== Records for the task ==

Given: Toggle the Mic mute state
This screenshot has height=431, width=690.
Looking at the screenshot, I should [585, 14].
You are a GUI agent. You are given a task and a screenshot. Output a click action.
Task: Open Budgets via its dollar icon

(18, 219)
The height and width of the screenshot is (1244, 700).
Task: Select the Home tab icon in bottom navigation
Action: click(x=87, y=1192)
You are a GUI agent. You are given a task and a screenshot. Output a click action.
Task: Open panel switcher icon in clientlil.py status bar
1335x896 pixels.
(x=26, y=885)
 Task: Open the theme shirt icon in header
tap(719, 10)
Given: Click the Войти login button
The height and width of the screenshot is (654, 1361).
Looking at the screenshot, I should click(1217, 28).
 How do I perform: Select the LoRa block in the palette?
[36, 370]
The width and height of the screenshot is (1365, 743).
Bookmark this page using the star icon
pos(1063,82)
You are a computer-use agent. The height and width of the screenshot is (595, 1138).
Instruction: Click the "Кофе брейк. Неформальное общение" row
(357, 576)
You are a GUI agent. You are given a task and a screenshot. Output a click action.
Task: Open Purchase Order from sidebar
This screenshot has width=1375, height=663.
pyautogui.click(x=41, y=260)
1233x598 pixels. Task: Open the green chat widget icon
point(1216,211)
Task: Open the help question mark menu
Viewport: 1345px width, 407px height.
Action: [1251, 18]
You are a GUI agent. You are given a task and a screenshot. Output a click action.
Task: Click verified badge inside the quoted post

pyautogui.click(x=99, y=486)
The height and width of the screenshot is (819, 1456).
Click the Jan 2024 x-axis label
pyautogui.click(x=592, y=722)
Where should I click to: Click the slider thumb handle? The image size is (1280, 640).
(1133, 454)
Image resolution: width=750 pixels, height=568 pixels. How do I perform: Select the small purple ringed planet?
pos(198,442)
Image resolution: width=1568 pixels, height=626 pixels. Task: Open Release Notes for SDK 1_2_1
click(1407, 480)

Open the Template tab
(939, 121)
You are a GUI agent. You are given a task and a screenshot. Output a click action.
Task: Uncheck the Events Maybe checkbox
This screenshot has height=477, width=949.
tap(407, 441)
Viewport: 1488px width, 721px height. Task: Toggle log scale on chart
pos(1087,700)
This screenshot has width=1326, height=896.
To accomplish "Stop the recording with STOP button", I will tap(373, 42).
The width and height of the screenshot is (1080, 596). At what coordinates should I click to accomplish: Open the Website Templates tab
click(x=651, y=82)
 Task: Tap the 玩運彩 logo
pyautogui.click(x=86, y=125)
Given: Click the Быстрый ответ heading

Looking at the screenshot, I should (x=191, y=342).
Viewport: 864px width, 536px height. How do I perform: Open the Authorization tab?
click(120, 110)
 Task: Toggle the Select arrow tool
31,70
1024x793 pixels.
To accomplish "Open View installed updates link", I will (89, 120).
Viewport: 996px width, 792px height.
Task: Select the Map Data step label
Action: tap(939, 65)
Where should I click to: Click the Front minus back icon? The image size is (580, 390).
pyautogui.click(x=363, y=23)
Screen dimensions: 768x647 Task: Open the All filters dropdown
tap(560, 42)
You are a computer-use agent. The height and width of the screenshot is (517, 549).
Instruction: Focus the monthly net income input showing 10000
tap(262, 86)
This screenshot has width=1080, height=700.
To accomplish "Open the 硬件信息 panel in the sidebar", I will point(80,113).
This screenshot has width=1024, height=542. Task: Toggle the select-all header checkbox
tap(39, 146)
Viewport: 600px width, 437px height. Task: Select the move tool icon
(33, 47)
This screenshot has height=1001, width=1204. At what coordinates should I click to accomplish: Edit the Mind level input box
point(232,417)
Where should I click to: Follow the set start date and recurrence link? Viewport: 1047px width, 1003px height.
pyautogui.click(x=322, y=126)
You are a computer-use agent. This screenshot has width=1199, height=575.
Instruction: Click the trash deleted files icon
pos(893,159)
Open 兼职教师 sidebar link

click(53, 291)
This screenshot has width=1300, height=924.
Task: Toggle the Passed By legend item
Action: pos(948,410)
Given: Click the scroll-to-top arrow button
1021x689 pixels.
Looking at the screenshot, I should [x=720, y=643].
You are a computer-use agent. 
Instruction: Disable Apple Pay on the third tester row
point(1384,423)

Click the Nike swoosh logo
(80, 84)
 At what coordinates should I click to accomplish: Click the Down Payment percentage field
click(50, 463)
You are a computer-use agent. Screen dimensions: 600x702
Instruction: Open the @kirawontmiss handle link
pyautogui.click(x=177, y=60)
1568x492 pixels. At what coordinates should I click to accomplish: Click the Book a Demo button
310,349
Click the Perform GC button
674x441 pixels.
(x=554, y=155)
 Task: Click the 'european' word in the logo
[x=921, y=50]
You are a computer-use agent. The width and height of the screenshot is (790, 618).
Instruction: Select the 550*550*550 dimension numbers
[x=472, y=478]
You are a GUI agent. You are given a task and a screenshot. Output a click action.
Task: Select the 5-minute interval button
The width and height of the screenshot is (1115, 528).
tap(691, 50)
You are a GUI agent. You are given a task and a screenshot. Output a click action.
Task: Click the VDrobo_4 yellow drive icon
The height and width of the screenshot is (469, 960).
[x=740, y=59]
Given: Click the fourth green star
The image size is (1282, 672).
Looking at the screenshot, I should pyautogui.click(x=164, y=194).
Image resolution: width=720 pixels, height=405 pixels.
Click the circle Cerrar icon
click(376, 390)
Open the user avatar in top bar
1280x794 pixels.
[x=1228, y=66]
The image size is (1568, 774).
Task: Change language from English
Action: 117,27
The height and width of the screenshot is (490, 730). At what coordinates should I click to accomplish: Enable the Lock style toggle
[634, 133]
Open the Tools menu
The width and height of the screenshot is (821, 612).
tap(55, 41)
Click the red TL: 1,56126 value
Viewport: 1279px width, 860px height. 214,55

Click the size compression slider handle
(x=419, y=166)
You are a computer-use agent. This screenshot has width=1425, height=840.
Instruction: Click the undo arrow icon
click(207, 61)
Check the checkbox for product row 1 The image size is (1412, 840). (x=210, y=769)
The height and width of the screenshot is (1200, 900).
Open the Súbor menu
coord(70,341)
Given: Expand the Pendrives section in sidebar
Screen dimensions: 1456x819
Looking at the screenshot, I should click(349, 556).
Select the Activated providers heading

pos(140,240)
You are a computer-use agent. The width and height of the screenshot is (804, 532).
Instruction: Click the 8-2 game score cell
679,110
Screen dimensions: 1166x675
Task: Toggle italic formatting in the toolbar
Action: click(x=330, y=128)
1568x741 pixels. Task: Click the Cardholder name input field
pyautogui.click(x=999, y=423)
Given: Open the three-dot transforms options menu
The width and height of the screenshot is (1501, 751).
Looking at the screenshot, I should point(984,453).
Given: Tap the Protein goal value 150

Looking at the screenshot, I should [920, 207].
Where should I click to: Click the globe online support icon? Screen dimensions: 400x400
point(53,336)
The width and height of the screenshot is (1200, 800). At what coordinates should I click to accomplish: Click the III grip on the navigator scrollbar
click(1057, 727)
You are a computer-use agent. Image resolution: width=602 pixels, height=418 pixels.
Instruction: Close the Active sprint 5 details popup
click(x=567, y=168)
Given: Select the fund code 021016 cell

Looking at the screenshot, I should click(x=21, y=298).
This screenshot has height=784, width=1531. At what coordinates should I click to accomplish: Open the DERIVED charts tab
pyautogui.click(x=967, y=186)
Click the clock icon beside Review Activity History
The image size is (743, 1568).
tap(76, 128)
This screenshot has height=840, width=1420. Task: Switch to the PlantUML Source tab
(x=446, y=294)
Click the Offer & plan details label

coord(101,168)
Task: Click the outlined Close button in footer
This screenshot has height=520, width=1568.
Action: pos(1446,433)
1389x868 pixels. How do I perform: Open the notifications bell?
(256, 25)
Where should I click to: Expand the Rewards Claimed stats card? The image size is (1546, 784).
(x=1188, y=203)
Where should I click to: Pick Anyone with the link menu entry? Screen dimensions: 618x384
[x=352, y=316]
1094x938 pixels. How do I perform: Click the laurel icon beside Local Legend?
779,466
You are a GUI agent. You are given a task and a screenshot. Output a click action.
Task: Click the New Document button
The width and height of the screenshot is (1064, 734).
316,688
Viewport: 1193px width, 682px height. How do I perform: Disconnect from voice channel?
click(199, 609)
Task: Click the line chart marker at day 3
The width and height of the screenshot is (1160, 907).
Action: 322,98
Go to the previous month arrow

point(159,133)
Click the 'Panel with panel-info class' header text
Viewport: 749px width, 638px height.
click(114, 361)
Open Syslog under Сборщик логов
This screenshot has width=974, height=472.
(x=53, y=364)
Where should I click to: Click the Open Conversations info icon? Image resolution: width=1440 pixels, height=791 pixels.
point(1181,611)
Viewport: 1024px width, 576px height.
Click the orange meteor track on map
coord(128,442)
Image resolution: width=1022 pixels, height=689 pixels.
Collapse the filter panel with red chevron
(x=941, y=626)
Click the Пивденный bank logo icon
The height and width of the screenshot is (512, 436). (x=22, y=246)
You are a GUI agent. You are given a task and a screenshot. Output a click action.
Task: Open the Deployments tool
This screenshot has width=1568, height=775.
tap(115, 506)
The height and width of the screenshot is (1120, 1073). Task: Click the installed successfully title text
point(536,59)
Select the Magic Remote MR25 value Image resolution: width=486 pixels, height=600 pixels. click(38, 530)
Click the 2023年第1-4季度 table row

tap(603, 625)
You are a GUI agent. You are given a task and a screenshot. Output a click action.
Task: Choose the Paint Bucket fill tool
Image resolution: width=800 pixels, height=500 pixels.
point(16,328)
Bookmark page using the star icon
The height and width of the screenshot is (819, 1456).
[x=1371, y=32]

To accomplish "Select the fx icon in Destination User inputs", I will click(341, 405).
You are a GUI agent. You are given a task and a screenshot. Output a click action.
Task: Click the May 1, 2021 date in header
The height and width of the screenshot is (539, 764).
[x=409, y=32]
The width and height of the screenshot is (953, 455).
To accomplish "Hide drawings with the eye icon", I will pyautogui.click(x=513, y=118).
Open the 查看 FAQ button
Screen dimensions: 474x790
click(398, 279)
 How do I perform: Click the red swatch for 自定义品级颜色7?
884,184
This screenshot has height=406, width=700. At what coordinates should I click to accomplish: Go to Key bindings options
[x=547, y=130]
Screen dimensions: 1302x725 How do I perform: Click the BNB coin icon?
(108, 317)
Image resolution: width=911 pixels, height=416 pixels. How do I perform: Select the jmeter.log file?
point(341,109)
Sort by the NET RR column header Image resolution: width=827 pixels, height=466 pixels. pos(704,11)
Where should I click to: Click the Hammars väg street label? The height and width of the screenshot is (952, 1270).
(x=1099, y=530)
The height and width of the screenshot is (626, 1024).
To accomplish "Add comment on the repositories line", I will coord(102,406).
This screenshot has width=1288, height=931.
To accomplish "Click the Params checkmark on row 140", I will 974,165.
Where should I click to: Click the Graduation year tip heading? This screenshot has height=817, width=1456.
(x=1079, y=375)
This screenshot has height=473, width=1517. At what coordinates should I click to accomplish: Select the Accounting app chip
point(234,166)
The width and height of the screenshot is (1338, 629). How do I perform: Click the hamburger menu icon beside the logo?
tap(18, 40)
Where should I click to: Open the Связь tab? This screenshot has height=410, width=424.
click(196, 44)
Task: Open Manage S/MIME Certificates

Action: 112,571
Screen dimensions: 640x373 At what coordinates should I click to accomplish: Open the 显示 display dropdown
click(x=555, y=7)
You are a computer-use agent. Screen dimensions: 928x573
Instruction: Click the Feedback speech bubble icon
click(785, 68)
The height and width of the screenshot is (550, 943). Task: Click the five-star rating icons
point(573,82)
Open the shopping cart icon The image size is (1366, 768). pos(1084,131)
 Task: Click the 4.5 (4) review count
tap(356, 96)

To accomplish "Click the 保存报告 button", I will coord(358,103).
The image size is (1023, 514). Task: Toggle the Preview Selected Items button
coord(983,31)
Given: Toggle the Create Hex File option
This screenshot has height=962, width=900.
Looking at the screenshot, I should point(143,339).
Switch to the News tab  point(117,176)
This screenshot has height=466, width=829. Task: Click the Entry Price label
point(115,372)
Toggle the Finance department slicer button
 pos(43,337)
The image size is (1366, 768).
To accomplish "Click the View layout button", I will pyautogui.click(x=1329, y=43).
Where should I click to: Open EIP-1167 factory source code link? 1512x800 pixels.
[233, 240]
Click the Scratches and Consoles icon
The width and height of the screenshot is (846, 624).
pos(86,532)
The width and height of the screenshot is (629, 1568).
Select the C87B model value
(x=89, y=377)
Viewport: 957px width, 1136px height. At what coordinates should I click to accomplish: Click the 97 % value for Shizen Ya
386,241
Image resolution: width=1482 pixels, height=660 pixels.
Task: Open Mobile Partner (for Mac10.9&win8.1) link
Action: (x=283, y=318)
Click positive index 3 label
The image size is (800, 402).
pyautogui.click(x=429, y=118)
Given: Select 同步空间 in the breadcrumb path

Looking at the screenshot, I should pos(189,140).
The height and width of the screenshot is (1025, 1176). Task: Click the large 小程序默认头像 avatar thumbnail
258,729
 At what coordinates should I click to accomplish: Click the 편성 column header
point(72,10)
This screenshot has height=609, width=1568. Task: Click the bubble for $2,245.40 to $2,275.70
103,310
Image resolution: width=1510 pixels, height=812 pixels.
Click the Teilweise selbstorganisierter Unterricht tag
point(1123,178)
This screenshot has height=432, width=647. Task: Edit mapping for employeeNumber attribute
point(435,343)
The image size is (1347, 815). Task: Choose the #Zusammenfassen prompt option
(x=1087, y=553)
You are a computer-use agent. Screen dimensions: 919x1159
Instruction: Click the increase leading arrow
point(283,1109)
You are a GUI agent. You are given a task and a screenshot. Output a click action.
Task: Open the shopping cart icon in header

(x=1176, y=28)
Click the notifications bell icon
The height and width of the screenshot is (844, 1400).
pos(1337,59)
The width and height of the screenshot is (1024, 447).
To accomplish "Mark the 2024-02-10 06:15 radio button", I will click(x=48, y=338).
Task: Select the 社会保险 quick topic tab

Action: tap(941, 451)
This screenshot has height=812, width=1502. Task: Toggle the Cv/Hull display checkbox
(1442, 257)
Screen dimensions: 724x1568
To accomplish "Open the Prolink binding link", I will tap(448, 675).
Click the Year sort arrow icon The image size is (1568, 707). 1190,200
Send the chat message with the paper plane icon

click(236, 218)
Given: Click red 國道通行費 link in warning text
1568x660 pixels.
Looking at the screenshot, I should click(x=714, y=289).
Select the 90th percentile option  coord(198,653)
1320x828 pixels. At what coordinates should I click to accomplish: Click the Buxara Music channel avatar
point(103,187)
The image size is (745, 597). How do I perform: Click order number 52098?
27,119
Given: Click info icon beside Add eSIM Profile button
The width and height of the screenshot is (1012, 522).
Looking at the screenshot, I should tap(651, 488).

===

Work instruction
Your answer must be the data above, copied exactly from its first line through the line containing "Given: Click the Войти login button", and nothing more.

Answer to the problem
Given: Toggle the Mic mute state
This screenshot has height=431, width=690.
Looking at the screenshot, I should [585, 14].
You are a GUI agent. You are given a task and a screenshot. Output a click action.
Task: Open Budgets via its dollar icon

(18, 219)
The height and width of the screenshot is (1244, 700).
Task: Select the Home tab icon in bottom navigation
Action: click(x=87, y=1192)
You are a GUI agent. You are given a task and a screenshot. Output a click action.
Task: Open panel switcher icon in clientlil.py status bar
1335x896 pixels.
(x=26, y=885)
 Task: Open the theme shirt icon in header
tap(719, 10)
Given: Click the Войти login button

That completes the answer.